Americans are dying at a faster rate -- 1 every 12 minutes, 5 an hour, 120 a day, 45,000 a year -- not from war or natural disaster, but from lack of health insurance.
That's the stunning finding of a study published today in the American Journal of Public Health by leading researchers at Harvard Medical School. The report, "Health Insurance and Mortality in U.S. Adults," reveals that the uninsured have a 40 percent higher risk of death than those with private insurance, resulting in 45,000 preventable deaths annually.
These are our friends and neighbors, our fellow Americans who can't afford or otherwise get private health insurance. Increasingly, this group includes nearly all lower-income and a growing majority of middle-class Americans.
The Institute of Medicine estimated in 2002 that more than 18,000 Americans between the ages of 19 and 64 were dying each year as a result of being uninsured. The new number is two and a half times that figure.
Trying to get by, the uninsured and underinsured delay necessary care, put off filling drug prescriptions or take only some of their medications each day. Most are just one major illness or accident away from financial ruin.
☆ ☆ ☆ ☆
Answer the following questions using the text on uninsured deaths.
(a) How much higher is the risk of death for the uninsured than for those with private insurance?
(b) In what year did the Institute of Medicine make its estimate of deaths among the uninsured?
(c) In which journal was the Harvard Medical School study published?

(Stored data entries)
☆ ☆ ☆ ☆
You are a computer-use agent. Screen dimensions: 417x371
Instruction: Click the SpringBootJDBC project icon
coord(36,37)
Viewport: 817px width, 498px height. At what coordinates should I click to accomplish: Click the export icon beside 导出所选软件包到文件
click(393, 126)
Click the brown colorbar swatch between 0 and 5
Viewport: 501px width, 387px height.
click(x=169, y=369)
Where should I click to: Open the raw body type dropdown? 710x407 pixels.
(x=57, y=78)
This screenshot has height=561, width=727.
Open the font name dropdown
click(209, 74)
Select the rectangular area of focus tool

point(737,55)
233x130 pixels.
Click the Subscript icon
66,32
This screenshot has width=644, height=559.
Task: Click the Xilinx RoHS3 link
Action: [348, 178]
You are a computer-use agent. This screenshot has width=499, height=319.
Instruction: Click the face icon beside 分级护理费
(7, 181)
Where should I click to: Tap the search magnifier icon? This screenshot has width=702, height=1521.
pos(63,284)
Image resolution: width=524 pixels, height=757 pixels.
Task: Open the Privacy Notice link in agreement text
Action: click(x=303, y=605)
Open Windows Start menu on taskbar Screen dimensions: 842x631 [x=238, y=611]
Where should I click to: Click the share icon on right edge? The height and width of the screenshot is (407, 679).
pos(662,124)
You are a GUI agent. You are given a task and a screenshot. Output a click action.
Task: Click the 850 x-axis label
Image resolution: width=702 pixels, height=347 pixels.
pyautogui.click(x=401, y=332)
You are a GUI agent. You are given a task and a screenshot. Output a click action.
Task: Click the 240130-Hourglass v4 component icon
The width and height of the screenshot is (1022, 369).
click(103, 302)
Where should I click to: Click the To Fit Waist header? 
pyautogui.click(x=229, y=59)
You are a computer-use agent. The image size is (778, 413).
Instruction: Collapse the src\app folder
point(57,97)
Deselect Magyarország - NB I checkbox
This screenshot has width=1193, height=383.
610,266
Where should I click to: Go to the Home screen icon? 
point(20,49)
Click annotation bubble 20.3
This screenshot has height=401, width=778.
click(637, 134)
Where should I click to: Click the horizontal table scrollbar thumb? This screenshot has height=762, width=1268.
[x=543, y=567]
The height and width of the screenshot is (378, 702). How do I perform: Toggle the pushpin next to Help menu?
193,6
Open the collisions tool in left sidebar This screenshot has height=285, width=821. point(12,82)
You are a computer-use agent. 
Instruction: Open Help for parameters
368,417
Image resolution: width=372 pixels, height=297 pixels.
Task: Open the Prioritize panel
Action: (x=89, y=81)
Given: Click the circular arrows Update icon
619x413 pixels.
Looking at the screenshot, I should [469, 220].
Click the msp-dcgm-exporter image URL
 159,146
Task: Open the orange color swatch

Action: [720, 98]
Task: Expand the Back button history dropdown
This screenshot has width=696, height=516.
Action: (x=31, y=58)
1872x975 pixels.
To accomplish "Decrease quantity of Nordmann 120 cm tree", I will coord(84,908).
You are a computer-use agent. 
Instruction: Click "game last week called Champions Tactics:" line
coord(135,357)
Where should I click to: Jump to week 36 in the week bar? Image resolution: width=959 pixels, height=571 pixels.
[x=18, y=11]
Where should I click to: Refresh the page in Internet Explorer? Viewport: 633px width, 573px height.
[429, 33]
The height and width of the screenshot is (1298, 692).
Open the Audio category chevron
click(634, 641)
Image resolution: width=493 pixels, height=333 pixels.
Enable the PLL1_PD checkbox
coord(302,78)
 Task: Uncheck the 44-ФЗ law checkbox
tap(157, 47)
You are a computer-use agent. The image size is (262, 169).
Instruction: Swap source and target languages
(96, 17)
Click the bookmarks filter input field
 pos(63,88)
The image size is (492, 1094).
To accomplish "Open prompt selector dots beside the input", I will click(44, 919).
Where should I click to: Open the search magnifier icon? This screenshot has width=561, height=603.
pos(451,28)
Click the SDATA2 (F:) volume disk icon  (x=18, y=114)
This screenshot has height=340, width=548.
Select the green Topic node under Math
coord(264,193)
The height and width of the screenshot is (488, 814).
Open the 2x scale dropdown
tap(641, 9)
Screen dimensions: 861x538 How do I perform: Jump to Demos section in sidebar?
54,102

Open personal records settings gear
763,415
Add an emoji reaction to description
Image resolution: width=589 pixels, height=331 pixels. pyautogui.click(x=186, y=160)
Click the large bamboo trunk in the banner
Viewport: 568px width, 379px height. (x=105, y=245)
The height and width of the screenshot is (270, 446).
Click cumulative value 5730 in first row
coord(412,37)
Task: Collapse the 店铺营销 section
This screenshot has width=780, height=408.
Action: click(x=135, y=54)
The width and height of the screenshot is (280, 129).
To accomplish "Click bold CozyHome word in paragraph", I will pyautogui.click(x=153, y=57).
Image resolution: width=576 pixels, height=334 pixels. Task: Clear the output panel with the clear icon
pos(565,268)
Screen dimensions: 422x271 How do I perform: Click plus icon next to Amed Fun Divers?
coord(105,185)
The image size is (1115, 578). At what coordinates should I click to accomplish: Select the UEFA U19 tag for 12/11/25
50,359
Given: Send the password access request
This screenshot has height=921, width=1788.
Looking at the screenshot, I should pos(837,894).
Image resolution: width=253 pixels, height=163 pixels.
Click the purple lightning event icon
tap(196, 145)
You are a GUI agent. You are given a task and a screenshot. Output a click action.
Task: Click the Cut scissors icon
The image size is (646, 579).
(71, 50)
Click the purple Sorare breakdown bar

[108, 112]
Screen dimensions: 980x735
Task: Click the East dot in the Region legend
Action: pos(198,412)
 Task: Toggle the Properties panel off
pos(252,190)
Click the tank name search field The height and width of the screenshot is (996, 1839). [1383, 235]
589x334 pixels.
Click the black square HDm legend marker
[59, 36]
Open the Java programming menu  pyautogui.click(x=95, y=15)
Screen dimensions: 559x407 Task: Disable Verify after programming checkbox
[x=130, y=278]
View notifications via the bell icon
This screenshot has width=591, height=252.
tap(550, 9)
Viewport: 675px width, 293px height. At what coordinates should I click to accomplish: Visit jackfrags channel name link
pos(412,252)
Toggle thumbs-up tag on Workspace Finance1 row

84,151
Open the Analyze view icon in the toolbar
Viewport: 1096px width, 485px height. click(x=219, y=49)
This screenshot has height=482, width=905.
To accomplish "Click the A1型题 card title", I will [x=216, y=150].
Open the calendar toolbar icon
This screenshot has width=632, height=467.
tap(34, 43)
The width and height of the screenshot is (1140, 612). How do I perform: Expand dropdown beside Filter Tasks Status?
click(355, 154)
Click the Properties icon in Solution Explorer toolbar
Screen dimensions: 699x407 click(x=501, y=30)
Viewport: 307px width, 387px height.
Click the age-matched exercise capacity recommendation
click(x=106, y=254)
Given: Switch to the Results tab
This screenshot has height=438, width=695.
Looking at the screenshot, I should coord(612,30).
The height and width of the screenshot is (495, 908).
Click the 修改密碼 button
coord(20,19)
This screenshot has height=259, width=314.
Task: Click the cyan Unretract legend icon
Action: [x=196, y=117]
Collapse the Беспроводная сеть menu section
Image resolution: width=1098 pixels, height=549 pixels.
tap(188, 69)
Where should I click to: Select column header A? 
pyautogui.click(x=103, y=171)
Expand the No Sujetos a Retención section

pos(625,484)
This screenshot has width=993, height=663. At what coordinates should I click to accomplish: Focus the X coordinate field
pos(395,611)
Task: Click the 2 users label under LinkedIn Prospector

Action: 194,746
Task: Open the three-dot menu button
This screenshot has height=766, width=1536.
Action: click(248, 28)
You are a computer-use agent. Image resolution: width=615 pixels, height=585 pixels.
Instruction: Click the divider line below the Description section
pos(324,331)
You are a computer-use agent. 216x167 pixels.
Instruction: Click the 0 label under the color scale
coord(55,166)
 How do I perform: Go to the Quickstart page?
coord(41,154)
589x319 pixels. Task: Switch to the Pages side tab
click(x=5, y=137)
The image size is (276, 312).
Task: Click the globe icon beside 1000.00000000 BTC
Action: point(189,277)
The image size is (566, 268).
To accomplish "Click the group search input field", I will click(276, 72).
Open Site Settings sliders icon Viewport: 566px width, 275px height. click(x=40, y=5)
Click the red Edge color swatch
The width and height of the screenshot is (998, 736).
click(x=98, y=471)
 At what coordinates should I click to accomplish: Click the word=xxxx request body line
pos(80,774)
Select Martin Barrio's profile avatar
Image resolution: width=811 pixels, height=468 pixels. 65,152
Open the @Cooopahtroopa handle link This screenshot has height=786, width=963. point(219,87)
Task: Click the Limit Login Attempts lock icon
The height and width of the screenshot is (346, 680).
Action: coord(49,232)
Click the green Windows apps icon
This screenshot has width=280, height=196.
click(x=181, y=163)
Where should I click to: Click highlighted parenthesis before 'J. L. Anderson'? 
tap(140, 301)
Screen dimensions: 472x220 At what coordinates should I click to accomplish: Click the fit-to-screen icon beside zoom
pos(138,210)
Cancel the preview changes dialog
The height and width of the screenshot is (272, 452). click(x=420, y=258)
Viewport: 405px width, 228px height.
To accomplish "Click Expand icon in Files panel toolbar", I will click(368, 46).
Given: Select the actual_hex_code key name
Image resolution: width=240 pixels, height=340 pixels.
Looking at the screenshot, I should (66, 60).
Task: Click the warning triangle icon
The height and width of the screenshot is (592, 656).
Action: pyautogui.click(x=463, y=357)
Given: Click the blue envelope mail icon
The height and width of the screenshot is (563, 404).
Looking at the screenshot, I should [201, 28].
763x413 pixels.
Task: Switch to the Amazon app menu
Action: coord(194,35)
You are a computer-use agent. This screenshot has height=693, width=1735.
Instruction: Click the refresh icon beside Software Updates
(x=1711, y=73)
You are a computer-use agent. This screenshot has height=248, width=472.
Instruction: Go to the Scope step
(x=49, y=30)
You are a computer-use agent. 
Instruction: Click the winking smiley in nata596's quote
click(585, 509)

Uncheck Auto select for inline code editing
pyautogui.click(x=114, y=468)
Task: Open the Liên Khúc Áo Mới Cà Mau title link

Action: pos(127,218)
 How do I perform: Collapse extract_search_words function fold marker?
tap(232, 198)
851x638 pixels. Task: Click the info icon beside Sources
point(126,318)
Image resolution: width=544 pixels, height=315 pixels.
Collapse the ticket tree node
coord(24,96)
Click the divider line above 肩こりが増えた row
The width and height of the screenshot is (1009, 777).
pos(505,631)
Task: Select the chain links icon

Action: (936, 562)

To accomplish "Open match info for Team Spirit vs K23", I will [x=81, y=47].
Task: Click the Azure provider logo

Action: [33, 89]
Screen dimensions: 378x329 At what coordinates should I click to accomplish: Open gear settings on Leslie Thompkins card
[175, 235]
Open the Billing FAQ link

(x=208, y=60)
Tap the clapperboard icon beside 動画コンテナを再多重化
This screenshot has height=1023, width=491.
☆ ☆ ☆ ☆
WRITTEN ANSWER:
(a) 40 percent higher
(b) 2002
(c) The American Journal of Public Health